Having done its work, the script prints out the </HTML> tag and exits.

sub generate_form {
   my @rows;
   for my $field (@FIELDS) {
      my $title = "Your $field";
      $title .= " (optional)" if !$REQUIRED{$field};
      my $element = $BIG{$field} ?
          textarea(-name => $field,
                   -rows => 4,
                   -columns => 50,
                   -wrap => 1)
              : textfield(-name => $field, -size => 50);
      push @rows, th($title) . td($element);
   }
   print start_form,
   table(TR{-align => 'LEFT'}, \@rows),
   br,
   submit(-name => 'action', -value => 'View Guestbook'),
   submit(-name => 'action', -value => 'Sign Guestbook'),
   end_form;
}

The subroutine responsible for generating the form is named, appropriately enough, generate_form(). It iterates over @FIELDS and dynamically generates a text label and a form element for each field, modifying the format somewhat based on whether the field is marked optional or big. Each label/field pair is pushed onto a list named @rows. When the loop is finished, @rows is turned into a nicely formatted table using CGI.pm's table-generation shortcuts. The "View Guestbook" and "Sign Guestbook" buttons are added to the form, and the routine finishes.

*Objectives:*
1. Answer these questions from the generate_form excerpt above. Write each answer on its own line, marked with the same letter.
(a) What tag does the script print before it exits?
(b) How many rows and columns does the textarea for a big field have?
(c) What is the name of the list that receives each label/field pair?
2. Turn the paragraph of the generate_form excerpt that begins "The subroutine responsible for generating the form" into a short bulleted list that keeps its main facts.

*Entries provided:*
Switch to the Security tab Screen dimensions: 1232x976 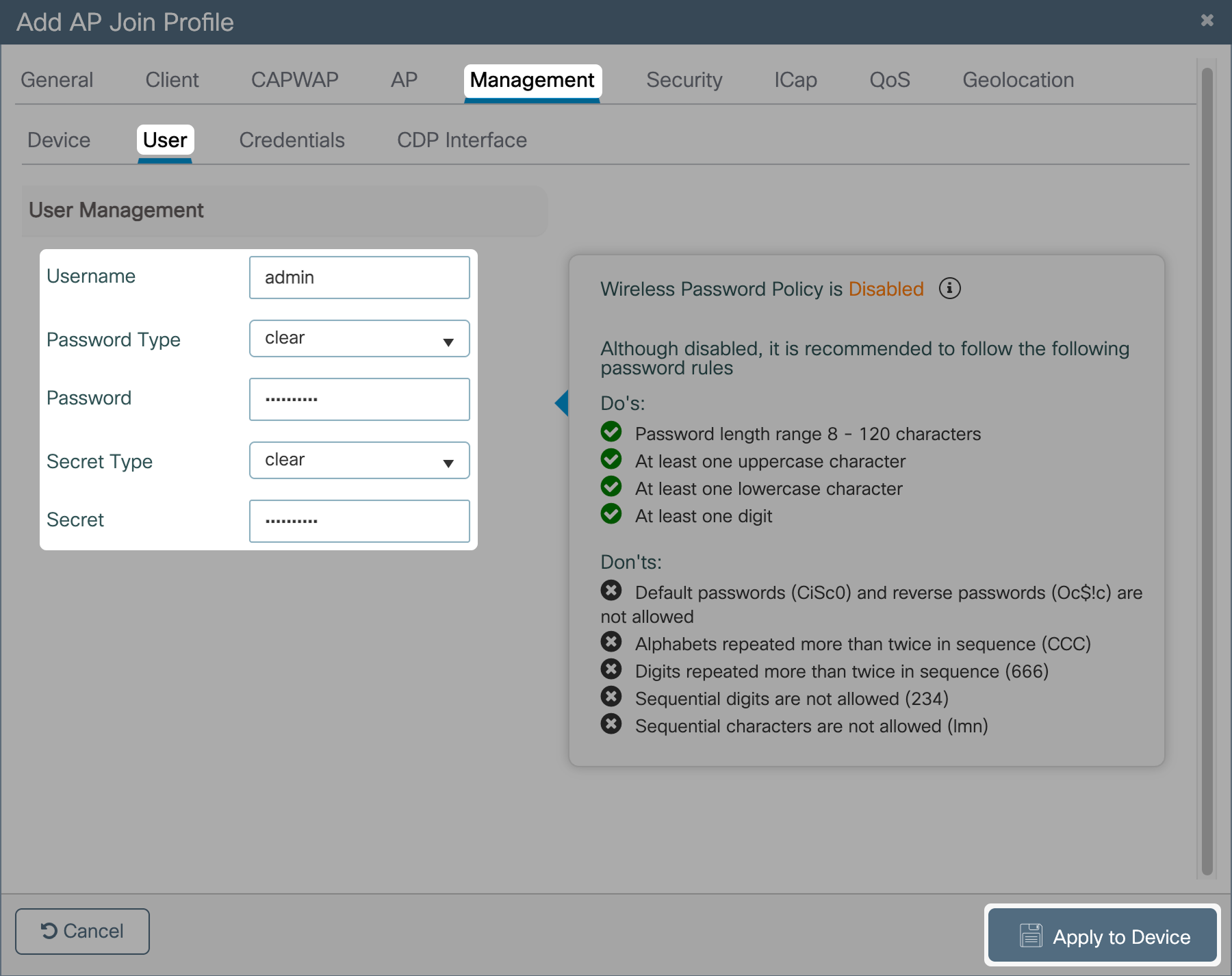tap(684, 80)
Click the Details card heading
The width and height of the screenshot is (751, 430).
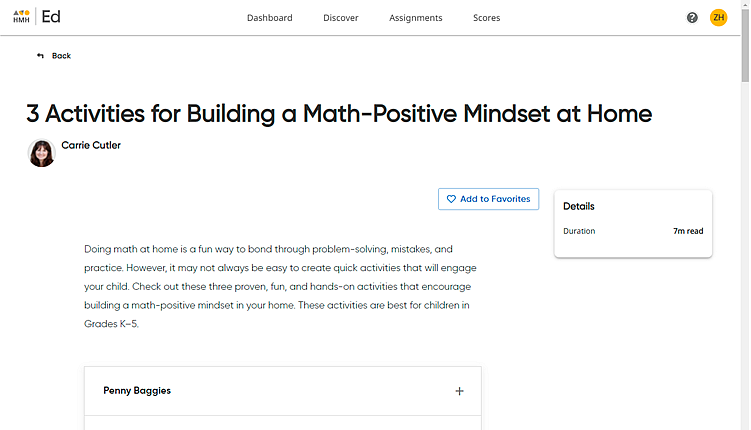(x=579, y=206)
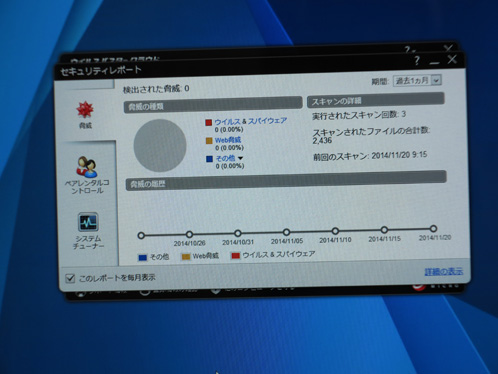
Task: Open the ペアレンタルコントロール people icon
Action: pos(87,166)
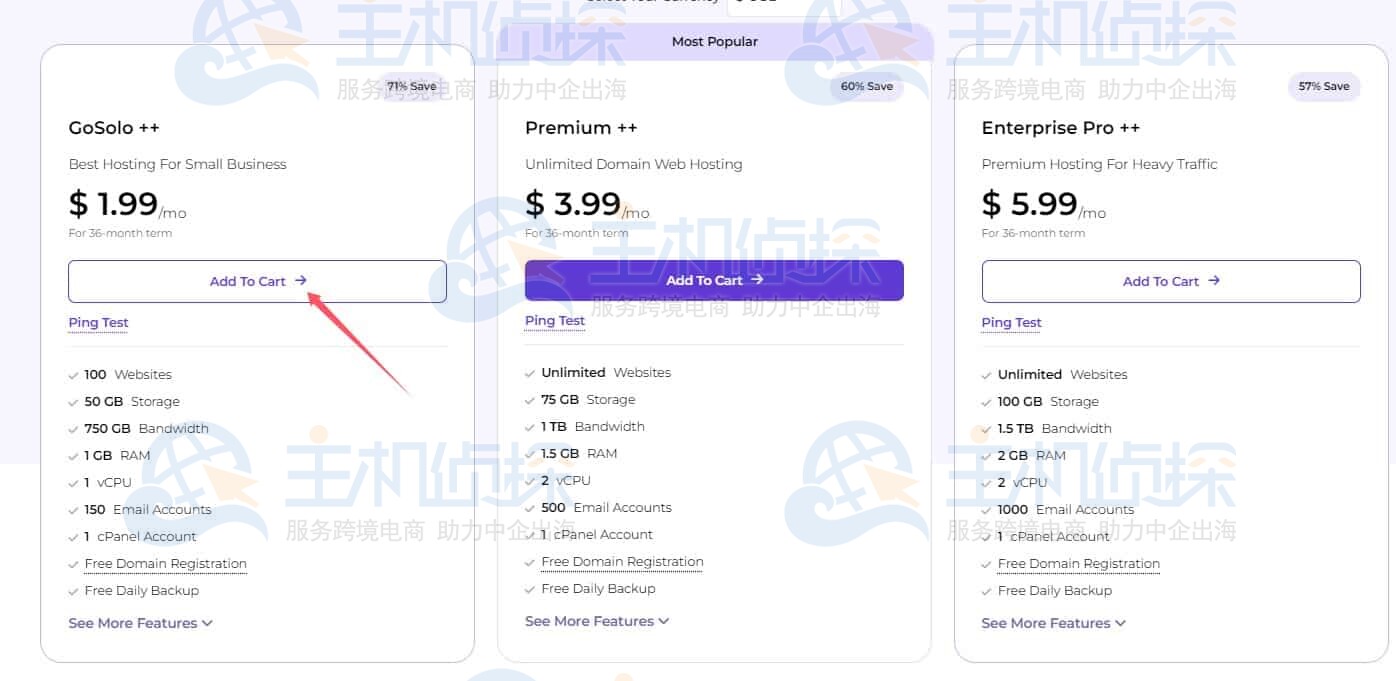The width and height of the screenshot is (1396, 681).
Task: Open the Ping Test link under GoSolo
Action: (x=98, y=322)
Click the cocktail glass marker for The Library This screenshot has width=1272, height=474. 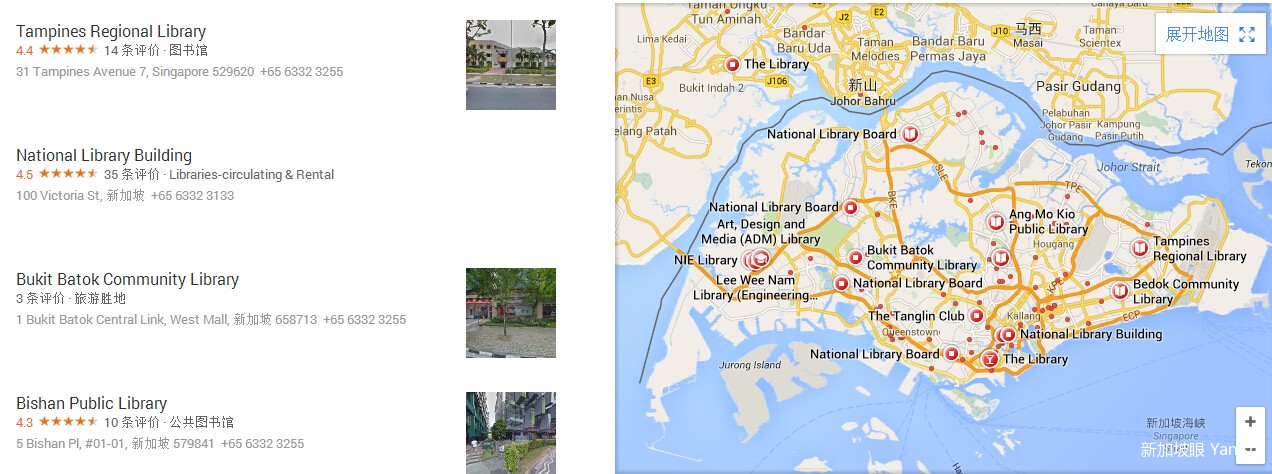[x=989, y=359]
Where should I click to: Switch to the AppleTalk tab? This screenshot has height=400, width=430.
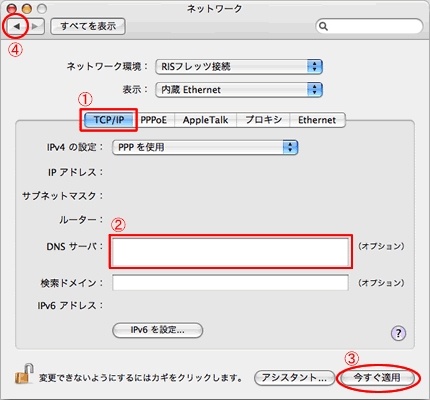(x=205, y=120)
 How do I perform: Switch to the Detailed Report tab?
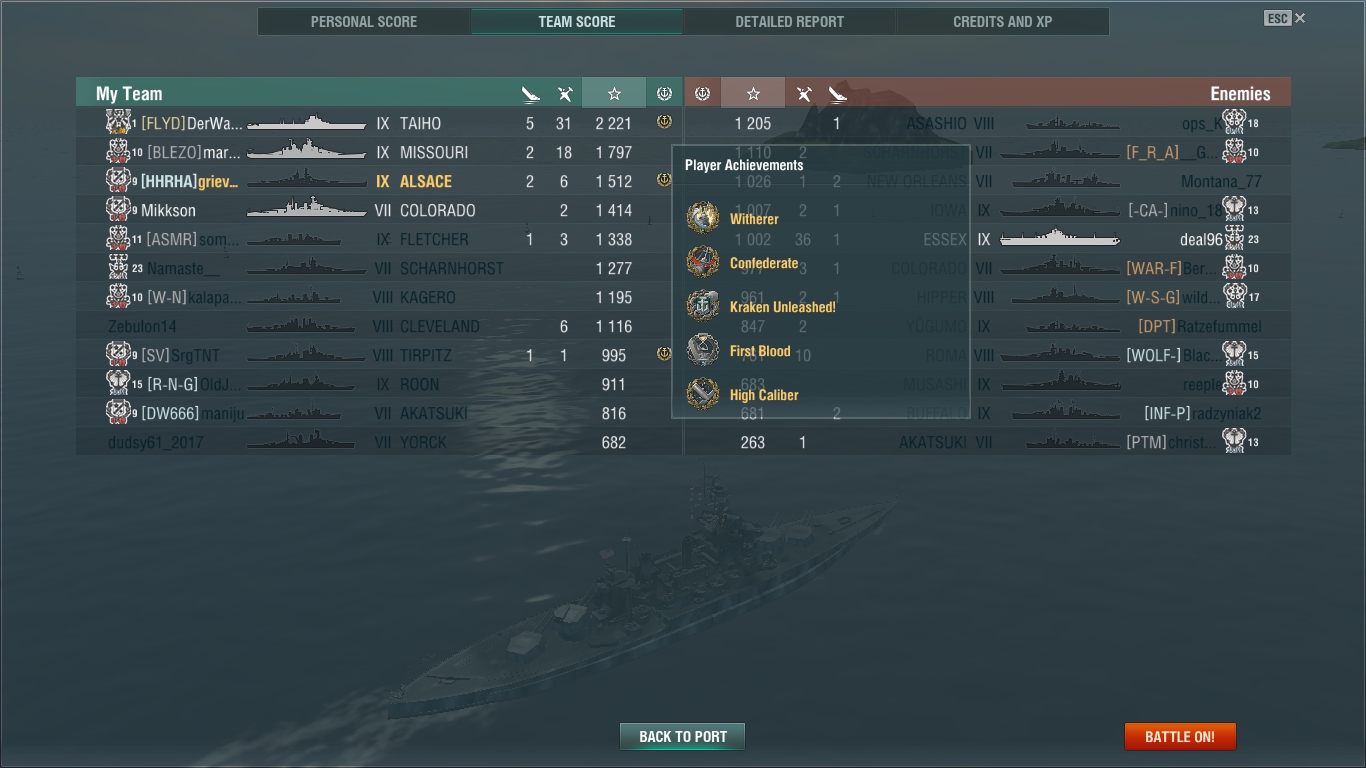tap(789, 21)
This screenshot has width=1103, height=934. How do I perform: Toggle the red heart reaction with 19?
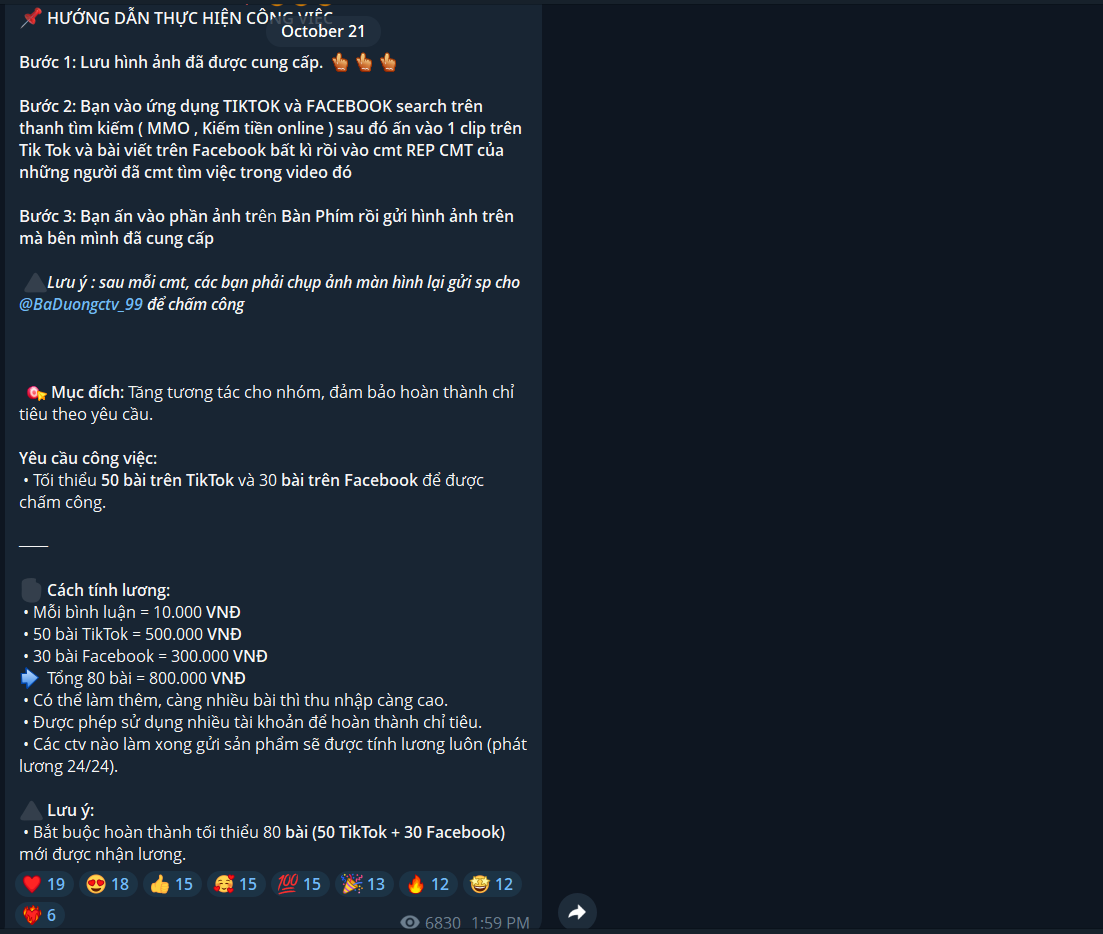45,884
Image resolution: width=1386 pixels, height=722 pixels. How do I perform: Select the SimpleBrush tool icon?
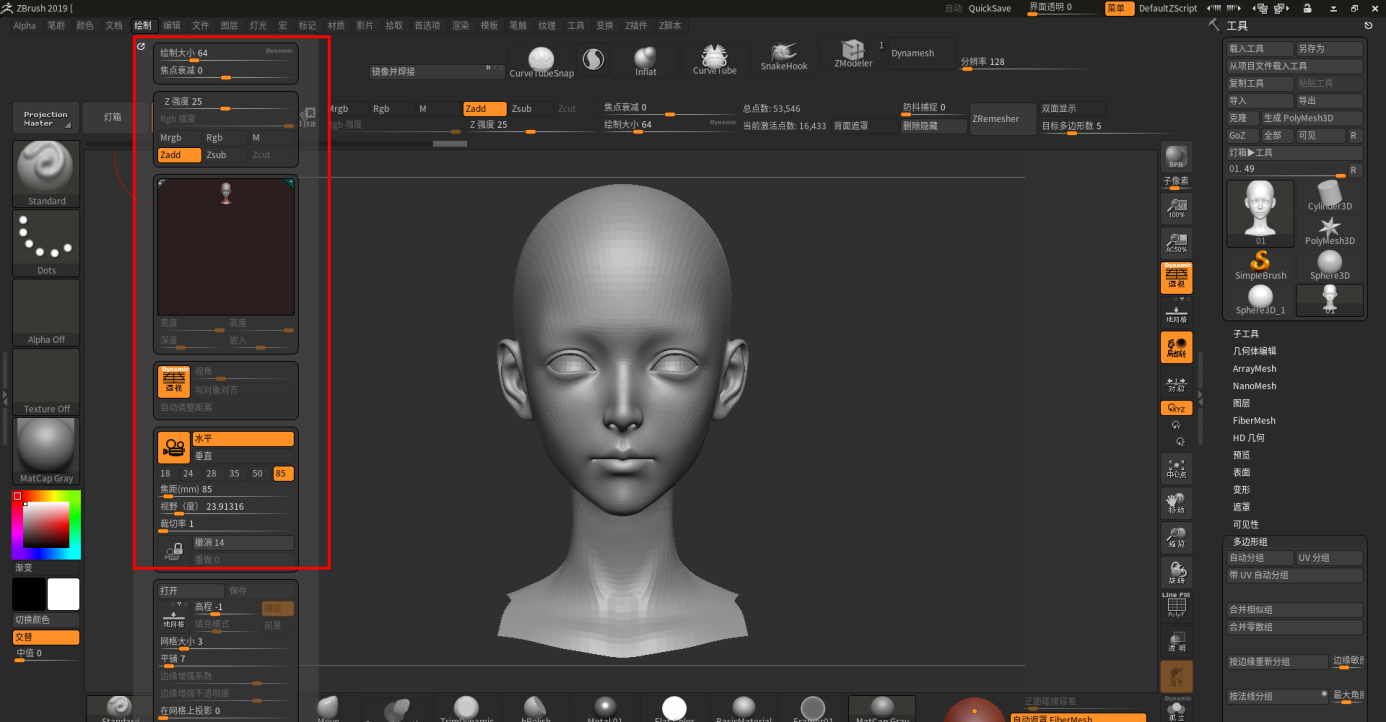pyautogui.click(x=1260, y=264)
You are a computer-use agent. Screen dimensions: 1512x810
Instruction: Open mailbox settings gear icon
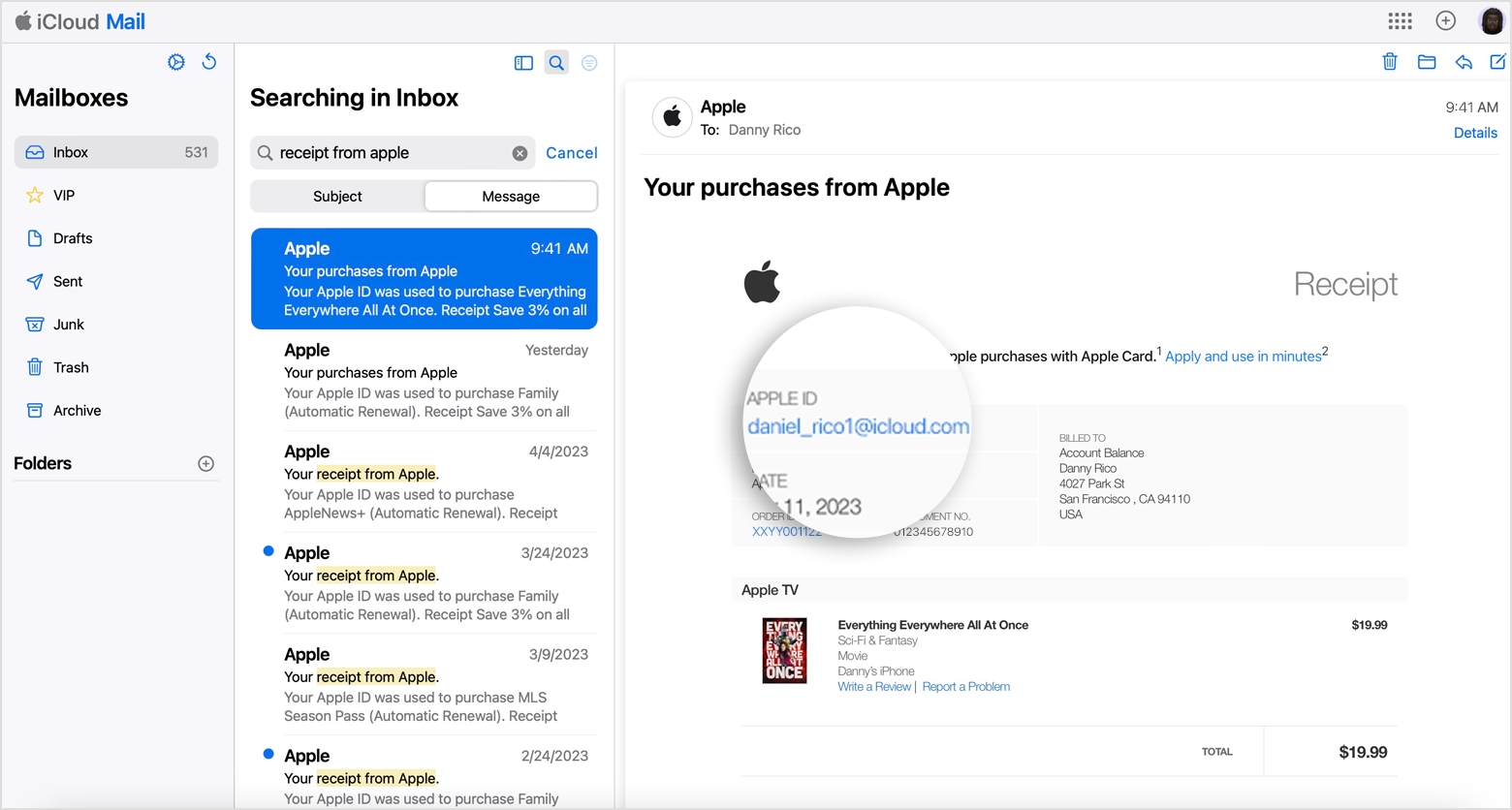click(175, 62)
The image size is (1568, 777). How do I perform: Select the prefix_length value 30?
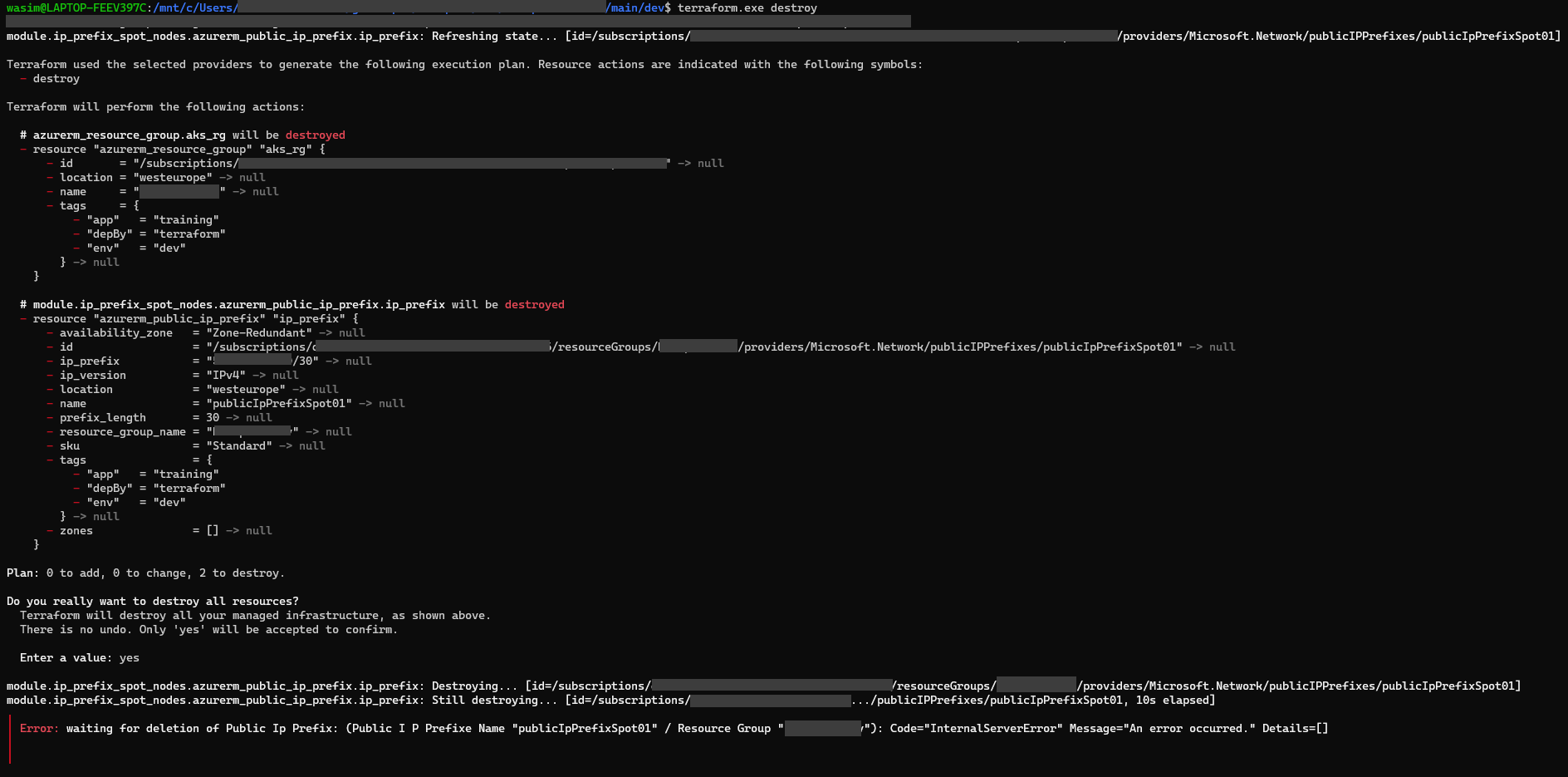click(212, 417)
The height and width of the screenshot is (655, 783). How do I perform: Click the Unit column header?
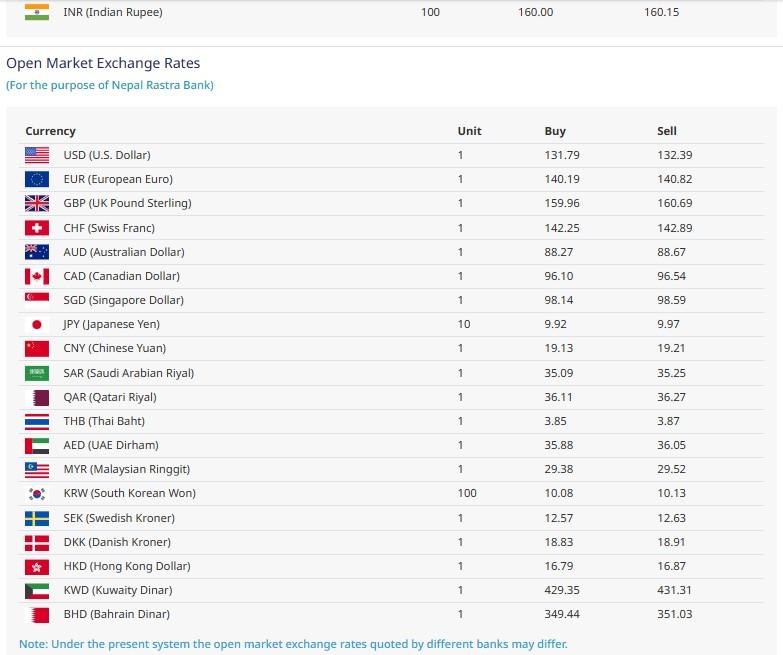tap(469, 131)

*Results of the exercise:*
1.
(a) The </HTML> tag.
(b) 4 rows and 50 columns.
(c) @rows.

2.
- The subroutine generate_form() generates the form.
- It loops over @FIELDS and creates a text label and a form element for each field.
- The format changes depending on whether the field is marked optional or big.
- Each label/field pair is pushed onto @rows.
- After the loop, CGI.pm's table-generation shortcuts turn @rows into a formatted table.
- The "View Guestbook" and "Sign Guestbook" buttons are added, and the routine finishes.